THE DATA.
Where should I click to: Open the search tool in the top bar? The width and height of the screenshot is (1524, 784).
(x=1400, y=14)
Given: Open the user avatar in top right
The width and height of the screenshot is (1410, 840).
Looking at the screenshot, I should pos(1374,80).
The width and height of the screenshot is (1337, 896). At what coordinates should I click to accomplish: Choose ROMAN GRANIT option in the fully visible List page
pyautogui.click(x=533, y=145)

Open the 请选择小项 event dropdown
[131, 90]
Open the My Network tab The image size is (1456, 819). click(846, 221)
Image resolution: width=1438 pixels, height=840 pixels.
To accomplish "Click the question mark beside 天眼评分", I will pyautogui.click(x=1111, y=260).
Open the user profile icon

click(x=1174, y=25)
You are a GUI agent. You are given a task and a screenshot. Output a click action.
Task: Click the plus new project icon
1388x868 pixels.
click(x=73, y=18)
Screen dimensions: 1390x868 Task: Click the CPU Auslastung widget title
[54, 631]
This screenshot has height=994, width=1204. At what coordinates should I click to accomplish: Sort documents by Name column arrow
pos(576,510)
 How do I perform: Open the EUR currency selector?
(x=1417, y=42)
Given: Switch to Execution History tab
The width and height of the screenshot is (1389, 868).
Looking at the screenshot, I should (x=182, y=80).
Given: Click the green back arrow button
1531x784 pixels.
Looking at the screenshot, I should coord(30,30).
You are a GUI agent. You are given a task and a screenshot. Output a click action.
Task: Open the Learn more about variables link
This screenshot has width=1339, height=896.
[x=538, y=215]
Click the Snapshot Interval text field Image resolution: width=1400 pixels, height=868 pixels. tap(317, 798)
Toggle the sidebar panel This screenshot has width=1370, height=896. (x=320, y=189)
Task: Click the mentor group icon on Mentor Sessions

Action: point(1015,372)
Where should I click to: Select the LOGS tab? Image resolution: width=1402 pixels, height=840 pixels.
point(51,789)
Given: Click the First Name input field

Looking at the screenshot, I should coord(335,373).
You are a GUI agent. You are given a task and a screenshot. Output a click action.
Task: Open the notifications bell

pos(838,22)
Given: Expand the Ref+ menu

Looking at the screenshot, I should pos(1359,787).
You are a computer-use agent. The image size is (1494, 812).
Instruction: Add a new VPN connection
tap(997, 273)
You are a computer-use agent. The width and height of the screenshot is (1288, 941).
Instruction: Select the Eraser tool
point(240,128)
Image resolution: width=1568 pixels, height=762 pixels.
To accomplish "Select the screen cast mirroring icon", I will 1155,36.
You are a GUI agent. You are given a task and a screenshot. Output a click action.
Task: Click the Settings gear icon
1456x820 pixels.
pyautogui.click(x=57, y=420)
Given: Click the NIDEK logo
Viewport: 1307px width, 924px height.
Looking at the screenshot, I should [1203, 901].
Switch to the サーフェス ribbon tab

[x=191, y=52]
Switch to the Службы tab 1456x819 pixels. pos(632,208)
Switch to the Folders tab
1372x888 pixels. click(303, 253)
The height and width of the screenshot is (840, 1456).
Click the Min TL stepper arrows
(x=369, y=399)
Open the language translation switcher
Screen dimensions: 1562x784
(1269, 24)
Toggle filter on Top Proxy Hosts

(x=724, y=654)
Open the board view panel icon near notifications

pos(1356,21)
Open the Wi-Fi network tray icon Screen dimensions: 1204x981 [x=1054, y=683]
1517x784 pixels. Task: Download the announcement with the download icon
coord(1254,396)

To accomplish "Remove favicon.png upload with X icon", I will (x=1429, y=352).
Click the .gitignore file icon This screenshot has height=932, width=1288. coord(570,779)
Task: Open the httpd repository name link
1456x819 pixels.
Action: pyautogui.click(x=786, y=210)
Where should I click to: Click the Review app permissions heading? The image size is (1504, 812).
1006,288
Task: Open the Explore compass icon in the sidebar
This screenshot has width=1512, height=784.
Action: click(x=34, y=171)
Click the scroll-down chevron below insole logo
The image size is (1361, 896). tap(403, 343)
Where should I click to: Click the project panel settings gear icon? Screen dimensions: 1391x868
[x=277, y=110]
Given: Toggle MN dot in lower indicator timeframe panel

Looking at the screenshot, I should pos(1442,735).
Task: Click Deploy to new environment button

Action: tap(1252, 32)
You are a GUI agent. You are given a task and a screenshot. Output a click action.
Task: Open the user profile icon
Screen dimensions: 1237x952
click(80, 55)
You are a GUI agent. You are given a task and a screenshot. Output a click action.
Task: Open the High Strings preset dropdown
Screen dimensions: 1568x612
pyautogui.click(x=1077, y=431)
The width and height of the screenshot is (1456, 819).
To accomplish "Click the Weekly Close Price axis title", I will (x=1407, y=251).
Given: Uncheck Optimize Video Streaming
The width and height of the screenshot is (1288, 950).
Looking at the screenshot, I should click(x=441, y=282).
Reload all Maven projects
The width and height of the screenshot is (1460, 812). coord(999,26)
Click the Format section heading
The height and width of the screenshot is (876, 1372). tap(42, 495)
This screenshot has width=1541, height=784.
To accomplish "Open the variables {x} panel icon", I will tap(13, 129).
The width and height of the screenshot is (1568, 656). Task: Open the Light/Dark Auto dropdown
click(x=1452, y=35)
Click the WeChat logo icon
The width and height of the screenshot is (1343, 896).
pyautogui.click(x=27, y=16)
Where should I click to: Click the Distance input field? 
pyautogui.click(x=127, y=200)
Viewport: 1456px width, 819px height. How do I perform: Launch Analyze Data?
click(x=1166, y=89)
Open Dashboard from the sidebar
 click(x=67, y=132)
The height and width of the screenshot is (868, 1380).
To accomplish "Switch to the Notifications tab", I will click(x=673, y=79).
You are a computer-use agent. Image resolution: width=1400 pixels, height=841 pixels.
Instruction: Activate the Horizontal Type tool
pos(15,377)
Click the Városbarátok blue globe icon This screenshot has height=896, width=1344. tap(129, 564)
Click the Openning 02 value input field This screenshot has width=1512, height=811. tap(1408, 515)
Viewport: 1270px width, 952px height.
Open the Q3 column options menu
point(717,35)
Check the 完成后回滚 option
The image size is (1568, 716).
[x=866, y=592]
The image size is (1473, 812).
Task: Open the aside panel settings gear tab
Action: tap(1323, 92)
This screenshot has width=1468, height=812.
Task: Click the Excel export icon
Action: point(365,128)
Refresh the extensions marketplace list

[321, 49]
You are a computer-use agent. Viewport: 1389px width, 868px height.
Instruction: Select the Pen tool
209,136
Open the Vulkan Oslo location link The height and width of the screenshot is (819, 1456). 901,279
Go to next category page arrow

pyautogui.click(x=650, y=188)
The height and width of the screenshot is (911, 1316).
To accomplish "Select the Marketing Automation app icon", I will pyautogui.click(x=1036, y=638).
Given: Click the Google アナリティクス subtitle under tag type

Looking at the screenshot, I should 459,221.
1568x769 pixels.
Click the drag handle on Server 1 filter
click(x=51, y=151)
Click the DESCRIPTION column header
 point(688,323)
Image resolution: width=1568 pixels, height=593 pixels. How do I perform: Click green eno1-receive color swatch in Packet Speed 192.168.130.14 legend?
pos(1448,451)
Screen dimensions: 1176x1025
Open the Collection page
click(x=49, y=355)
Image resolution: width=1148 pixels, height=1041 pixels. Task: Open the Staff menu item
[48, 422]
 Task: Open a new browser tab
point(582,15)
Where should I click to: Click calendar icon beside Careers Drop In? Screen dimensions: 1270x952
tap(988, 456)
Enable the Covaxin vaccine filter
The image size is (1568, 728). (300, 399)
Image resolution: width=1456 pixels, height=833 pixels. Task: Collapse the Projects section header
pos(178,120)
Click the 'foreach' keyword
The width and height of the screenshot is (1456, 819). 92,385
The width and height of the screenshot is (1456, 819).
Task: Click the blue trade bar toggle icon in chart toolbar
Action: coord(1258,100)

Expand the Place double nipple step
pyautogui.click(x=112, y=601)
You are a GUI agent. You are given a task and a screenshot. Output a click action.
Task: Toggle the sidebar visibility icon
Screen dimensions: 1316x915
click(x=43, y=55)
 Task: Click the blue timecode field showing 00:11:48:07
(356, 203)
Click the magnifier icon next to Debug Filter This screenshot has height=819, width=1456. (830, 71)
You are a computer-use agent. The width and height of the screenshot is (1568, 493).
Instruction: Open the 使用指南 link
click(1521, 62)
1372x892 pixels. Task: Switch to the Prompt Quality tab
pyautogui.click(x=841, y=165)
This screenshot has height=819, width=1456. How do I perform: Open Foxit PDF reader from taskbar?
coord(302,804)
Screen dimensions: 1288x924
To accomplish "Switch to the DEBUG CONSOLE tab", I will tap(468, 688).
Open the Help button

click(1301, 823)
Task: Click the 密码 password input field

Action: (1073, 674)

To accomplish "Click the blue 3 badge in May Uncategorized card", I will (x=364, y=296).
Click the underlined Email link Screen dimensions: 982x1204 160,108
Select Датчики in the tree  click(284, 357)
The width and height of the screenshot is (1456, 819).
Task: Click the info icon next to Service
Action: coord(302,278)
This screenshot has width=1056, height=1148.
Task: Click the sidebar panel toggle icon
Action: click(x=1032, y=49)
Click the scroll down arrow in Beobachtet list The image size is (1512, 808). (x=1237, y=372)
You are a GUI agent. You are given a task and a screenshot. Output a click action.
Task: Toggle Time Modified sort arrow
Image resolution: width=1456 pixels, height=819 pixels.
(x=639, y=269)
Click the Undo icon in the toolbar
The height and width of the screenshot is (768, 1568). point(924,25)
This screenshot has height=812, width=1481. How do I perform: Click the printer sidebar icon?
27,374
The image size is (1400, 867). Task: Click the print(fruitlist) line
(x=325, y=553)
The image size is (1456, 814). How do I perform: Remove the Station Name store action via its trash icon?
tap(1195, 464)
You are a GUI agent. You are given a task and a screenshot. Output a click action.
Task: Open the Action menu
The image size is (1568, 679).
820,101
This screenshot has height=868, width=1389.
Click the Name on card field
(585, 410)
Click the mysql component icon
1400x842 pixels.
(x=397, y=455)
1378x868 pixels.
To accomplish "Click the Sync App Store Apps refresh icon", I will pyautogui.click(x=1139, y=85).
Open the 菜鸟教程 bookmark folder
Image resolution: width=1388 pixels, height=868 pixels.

TASK OBJECTIVE.
Please report every line of the records above that contains the word "variables".

SOLUTION FOR THIS TASK.
Task: Open the Learn more about variables link
To accomplish "Open the variables {x} panel icon", I will tap(13, 129).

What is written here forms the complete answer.